Efficient Secure Computation at TCC 2013

At TCC 2013, the topic of efficient secure computation was widely discussed; I’ll mention just two of the talks. Tal Malkin gave an invited talk on secure computation on big data (where she means really big). I’ll let her blog about her talk, but will just say that she gave some very interesting insights on the problem. In addition, Benny Applebaum presented a really nice result about how to achieve free-XOR under standard assumptions. Of course, his encryption scheme is not as efficient as AES and so this isn’t about implementations, but it’s a really nice interplay of theory and practice. In addition, he presents a more natural security requirement for free XOR that is based on a combination of security in the presence of related-key and related-message attacks. This builds on work at last year’s TCC about the security of the free-XOR technique by Choi et al. However, the notion of security presented this year is arguably more natural than “2-circular correlation robustness”.

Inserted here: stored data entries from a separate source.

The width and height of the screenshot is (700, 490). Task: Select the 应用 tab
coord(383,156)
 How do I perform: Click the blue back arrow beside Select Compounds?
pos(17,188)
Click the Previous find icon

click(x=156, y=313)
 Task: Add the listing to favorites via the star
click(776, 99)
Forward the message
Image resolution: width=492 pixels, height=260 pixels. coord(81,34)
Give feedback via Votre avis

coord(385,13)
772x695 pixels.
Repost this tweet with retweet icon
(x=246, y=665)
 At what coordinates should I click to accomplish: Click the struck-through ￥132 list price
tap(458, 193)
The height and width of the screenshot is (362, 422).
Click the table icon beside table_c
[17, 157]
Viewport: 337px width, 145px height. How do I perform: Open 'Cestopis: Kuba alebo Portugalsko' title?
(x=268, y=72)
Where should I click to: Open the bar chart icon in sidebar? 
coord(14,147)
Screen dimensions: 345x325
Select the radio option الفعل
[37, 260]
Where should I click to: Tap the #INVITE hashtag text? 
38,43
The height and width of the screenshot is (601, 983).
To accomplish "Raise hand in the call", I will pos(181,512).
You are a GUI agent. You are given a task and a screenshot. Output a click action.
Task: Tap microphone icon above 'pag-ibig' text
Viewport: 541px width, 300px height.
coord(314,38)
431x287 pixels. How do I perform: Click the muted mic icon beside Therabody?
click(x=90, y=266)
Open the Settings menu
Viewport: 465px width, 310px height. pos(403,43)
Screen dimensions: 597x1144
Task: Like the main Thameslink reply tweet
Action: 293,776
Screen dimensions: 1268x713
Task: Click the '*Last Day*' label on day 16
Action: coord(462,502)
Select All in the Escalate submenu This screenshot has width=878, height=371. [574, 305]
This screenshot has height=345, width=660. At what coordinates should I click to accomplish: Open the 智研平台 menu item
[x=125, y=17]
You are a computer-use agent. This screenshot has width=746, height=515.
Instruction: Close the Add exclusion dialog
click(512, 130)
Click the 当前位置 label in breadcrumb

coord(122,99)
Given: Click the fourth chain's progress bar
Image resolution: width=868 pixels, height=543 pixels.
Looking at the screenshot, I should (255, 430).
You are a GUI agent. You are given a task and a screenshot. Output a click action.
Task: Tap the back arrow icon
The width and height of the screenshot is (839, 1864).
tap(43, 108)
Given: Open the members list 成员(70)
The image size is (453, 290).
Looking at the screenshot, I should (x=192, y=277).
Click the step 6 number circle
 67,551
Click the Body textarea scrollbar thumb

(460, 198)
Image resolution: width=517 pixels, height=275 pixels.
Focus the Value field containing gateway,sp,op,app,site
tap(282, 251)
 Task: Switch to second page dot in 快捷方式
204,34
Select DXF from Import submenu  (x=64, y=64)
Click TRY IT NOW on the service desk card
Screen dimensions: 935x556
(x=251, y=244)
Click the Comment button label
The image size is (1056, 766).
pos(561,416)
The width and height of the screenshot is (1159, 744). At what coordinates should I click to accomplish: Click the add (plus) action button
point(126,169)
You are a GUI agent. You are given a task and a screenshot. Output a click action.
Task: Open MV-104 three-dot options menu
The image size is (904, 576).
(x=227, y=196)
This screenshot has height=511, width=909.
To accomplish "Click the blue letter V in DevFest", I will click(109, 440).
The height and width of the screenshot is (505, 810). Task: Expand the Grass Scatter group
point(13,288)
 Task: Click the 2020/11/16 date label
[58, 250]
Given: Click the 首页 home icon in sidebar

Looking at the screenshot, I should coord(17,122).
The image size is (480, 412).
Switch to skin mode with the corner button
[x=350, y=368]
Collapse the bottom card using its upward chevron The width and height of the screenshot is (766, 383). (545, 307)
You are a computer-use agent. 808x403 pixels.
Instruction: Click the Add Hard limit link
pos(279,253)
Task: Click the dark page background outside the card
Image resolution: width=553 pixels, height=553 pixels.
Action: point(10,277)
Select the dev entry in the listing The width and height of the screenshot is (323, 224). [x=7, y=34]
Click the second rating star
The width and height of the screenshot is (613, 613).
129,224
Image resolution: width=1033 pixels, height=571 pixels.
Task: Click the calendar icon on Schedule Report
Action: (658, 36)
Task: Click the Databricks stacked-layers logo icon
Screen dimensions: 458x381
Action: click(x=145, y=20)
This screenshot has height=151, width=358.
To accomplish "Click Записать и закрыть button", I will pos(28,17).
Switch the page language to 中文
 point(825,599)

At the rump session, there were four talks that I’ll mention.

Rafi Ostrovsky described a new paper on secure two-party computation via garbling RAM programs (to appear at Eurocrypt 2013). The paper has some very nice theoretical upper bounds. Beyond this, the basic construction for a single execution uses only technology from the 90s: this was Rafi’s polite way of saying “no fully homomorphic encryption, no Bilinear maps and no lattices”. I guess that young cryptographers would wonder that you can actually do something new based on boring-old DDH, but here you have it! Anyway, although this approach doesn’t yet seem to compete with existing highly optimized protocols, it certainly looks like it has great potential.

Next, Claudio Orlandi introduced the MPClounge, which you already know about if you are reading this, so I won’t elaborate.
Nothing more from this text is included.